··· Input data ···

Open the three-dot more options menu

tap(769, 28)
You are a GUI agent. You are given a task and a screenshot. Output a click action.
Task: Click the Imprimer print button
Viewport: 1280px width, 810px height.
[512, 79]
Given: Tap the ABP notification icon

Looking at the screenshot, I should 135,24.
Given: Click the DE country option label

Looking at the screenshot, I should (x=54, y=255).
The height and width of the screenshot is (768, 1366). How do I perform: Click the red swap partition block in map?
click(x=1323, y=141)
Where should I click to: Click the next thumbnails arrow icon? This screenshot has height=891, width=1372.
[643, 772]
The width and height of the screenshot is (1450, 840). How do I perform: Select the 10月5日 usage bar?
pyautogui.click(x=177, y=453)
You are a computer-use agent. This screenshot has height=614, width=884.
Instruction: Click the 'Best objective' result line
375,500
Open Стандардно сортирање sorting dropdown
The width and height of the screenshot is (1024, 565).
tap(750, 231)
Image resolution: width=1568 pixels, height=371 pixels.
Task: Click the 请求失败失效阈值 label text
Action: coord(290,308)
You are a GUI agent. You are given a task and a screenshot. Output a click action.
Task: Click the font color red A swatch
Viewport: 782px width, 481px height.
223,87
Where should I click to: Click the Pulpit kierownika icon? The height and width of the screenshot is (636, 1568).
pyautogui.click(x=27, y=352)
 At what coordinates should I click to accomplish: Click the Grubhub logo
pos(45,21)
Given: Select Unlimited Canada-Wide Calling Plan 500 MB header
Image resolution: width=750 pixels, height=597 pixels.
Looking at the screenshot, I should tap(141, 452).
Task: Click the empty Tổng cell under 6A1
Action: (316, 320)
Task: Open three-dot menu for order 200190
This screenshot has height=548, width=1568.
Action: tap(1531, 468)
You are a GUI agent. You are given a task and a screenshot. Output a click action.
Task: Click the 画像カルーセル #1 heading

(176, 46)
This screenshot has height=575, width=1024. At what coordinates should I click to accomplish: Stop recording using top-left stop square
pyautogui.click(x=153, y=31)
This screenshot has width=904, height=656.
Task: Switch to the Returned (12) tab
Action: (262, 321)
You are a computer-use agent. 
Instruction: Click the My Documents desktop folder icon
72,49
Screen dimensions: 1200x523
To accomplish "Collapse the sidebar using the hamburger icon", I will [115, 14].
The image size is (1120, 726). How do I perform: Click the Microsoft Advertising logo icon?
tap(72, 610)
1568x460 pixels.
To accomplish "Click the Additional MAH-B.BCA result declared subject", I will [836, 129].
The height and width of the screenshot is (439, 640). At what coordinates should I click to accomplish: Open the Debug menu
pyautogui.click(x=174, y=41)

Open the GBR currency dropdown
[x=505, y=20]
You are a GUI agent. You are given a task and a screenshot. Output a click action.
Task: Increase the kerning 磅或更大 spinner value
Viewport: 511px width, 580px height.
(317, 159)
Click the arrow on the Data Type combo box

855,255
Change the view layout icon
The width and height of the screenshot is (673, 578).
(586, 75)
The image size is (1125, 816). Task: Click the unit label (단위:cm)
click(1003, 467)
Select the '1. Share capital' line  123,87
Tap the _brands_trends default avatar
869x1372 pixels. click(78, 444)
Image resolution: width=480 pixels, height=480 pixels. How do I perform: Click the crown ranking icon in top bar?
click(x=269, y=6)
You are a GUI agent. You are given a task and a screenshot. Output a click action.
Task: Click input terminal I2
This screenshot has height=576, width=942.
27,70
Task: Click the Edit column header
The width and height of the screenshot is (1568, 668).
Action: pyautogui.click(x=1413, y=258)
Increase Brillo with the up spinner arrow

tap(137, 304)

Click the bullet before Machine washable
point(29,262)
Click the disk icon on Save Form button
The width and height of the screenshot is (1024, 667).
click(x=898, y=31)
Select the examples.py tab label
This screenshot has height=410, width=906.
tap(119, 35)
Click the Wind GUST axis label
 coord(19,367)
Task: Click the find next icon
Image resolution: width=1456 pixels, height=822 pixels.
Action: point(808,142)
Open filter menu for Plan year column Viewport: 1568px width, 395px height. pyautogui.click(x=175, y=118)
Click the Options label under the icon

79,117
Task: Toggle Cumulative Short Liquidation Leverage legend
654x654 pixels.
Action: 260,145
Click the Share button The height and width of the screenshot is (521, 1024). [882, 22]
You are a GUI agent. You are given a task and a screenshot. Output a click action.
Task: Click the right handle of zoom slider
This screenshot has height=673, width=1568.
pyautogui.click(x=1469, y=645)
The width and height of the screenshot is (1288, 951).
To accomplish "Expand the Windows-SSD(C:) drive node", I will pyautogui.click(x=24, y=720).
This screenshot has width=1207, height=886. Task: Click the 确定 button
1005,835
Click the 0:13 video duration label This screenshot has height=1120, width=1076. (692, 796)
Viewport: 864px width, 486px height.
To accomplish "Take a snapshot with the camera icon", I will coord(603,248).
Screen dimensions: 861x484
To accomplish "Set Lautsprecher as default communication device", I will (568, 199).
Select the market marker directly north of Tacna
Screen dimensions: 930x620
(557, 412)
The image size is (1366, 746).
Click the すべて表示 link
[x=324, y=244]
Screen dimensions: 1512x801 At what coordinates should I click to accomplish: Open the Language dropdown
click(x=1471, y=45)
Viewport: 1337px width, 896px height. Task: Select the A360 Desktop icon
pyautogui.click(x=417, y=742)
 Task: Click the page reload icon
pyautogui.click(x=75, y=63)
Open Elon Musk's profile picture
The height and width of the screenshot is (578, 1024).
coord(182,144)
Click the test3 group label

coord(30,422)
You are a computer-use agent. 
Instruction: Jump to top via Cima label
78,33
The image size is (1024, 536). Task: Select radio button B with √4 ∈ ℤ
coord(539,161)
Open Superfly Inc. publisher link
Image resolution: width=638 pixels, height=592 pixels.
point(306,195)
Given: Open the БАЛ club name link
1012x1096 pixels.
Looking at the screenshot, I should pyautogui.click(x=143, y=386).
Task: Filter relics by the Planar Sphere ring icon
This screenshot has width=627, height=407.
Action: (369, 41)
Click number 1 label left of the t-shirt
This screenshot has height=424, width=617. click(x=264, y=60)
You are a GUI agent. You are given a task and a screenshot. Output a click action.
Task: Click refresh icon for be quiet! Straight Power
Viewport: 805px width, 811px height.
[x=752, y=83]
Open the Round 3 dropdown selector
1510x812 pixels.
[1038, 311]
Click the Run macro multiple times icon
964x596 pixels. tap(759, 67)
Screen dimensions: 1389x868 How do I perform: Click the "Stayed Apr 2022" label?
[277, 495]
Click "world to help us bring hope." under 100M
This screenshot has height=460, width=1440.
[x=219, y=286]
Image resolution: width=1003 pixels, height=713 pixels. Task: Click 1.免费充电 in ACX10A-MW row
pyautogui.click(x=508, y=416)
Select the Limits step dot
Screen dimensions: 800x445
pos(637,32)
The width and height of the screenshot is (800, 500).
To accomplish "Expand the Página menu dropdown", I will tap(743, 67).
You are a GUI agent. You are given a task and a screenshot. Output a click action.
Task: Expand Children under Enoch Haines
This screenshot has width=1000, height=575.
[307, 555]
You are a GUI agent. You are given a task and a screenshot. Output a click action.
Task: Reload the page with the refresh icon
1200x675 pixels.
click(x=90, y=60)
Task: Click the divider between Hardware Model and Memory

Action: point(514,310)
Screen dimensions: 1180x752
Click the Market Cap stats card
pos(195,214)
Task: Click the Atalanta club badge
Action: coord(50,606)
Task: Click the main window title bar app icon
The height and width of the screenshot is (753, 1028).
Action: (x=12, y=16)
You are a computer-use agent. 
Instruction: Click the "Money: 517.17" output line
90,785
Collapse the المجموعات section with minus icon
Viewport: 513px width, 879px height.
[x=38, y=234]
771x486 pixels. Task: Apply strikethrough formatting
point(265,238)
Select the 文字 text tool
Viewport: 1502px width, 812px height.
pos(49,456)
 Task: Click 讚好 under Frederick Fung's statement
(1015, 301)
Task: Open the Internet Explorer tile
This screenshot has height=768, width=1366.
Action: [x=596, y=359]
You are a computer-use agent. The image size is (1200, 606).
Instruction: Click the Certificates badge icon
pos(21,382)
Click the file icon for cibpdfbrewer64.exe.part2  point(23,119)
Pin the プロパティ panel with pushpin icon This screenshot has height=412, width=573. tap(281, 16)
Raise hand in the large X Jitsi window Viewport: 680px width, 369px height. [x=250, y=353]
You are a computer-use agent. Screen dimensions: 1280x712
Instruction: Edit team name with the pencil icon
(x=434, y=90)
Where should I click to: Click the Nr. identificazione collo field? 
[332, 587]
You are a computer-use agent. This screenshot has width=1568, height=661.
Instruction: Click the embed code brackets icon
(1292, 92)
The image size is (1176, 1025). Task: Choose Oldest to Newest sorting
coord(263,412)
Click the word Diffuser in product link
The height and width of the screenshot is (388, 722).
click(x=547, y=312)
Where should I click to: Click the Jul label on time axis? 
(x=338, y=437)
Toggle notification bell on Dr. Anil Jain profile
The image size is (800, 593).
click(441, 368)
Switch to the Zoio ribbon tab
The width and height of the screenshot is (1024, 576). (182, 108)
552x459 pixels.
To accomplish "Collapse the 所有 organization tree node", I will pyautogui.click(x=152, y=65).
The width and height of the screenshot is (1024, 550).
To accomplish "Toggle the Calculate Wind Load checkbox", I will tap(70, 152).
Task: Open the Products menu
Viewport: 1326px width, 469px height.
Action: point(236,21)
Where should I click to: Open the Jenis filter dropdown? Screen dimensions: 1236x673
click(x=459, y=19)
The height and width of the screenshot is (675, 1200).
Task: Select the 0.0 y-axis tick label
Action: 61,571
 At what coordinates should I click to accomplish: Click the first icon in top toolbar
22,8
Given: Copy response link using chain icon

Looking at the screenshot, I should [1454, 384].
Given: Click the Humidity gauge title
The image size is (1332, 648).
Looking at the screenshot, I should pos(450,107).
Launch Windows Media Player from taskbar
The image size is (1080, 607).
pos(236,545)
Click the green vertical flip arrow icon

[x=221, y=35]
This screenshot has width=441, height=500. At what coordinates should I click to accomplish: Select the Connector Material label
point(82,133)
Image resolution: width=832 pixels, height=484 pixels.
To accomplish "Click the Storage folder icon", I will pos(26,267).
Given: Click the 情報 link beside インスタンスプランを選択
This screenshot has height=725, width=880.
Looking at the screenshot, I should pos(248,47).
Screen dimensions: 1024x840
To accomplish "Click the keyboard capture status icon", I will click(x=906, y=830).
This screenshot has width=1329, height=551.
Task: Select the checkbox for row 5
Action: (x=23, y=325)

···

— Exercise aim —
Using the records above, restate word for word the lines from the one with "Task: Filter relics" through the one with "help us bring", both included.

— Your response —
Task: Filter relics by the Planar Sphere ring icon
This screenshot has width=627, height=407.
Action: (369, 41)
Click number 1 label left of the t-shirt
This screenshot has height=424, width=617. click(x=264, y=60)
You are a GUI agent. You are given a task and a screenshot. Output a click action.
Task: Click refresh icon for be quiet! Straight Power
Viewport: 805px width, 811px height.
[x=752, y=83]
Open the Round 3 dropdown selector
1510x812 pixels.
[1038, 311]
Click the Run macro multiple times icon
964x596 pixels. tap(759, 67)
Screen dimensions: 1389x868 How do I perform: Click the "Stayed Apr 2022" label?
[277, 495]
Click "world to help us bring hope." under 100M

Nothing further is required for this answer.